• TO DO
Which lines of the records below contain the string "Viewport"? Report each of them.
══ ENTRIES SHOWN ══
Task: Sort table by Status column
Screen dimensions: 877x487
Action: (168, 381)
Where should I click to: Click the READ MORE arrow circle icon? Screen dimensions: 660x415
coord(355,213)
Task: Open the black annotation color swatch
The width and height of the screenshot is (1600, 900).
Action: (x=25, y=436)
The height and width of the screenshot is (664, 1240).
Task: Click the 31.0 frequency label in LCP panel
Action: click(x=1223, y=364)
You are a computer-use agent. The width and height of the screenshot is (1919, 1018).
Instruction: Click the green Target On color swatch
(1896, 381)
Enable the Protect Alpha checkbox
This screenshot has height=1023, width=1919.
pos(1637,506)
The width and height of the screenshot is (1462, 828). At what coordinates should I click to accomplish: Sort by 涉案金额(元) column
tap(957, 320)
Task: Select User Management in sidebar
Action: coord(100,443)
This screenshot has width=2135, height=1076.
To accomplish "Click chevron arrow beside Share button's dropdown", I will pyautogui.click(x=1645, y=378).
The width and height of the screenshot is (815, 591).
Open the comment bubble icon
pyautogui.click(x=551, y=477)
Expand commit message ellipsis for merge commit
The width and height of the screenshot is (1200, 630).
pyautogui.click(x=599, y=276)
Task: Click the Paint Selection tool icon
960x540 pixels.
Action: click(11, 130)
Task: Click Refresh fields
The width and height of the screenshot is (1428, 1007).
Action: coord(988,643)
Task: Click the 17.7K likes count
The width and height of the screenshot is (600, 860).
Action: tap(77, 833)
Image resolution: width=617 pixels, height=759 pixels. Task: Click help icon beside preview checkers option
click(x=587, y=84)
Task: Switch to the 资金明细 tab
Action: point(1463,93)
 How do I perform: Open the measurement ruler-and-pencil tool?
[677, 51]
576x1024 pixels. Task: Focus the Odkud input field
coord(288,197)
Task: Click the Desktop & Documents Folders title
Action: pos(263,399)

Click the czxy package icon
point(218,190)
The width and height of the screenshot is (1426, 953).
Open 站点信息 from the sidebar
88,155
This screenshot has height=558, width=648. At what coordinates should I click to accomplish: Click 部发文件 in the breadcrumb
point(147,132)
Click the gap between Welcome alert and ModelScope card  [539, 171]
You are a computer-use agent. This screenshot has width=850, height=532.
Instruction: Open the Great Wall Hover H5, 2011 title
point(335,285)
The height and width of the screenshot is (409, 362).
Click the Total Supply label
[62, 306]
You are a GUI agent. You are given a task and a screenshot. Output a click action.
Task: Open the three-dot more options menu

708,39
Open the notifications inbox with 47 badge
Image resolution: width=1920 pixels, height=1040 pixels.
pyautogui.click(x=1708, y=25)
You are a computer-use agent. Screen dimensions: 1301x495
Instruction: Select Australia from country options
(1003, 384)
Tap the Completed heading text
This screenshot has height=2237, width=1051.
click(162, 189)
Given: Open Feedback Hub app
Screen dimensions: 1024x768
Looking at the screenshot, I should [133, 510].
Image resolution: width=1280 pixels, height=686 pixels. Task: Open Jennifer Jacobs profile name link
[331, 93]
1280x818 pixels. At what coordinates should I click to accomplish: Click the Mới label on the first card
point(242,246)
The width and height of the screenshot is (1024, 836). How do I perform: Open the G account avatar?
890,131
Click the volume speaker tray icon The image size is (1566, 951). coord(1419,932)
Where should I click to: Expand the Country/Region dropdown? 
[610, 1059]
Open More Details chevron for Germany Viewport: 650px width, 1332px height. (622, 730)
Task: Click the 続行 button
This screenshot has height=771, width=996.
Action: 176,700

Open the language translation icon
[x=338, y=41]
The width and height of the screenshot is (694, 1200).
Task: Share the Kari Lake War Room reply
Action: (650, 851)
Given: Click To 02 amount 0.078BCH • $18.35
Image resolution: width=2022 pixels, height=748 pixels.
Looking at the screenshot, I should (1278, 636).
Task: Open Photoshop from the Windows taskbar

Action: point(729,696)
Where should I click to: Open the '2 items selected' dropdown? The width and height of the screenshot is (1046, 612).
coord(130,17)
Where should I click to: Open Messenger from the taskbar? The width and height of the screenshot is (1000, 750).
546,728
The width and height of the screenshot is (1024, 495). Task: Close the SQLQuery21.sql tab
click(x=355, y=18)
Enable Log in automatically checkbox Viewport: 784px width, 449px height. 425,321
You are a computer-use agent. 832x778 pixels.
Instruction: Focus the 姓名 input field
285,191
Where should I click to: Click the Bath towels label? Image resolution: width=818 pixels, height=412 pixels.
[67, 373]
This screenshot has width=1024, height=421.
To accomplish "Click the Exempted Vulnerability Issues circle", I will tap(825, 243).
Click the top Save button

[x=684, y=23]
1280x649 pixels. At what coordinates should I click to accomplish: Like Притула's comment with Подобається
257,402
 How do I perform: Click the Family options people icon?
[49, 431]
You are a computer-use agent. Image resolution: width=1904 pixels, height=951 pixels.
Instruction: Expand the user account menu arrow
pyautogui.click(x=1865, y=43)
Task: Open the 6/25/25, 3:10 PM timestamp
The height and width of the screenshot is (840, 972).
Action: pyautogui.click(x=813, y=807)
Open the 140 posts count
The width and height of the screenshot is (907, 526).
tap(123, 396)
═══
• OUTPUT FOR THIS EXERCISE
Open More Details chevron for Germany Viewport: 650px width, 1332px height. (622, 730)
Enable Log in automatically checkbox Viewport: 784px width, 449px height. 425,321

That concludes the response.